Sementara terkait antusiasme masyarakat, ia mengaku hal itu memang terjadi dan tercermin dari makanan yang cepat sekali habis dalam proses pembagian ke masyarakat.
“Meriah sekali. Senang banget karena langsung habis. Sekitar 30 menit langsung habis,” ujarnya.
Di samping itu, Srifennika Purba (37) yang merupakan pelaku UMKM Do&Go (Cathering) juga mengaku senang atas keberadaan acara ini.
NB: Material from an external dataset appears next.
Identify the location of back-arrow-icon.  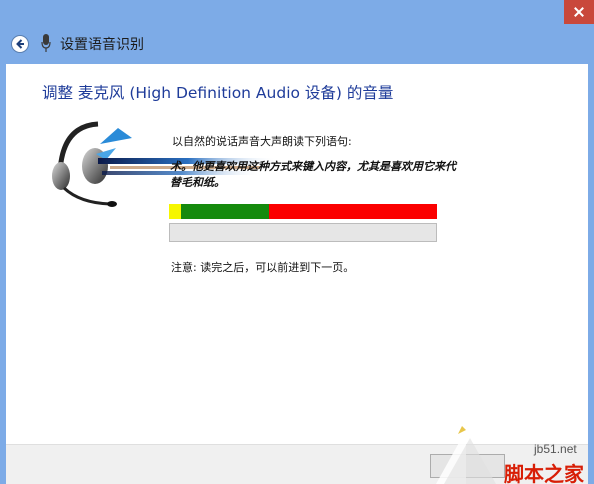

Hal ini karena menurutnya Kementerian UMKM telah memberi ‘pasar’ kepadanya, hal itu dianggap sebagai suatu kemudahan.
“Mereka benar-benar memberi kita marketnya, kita di DP dari awal, kita cuma benar-benar nyiapin (dagangan). Acara ini ok banget untuk UMKM karena secara tidak langsung marketnya dibukakan dan pasarnya sudah jelas, kira nggak ada yang namanya buang produk dan kita sudah bisa forecast semuanya dengan baik,” ujarnya.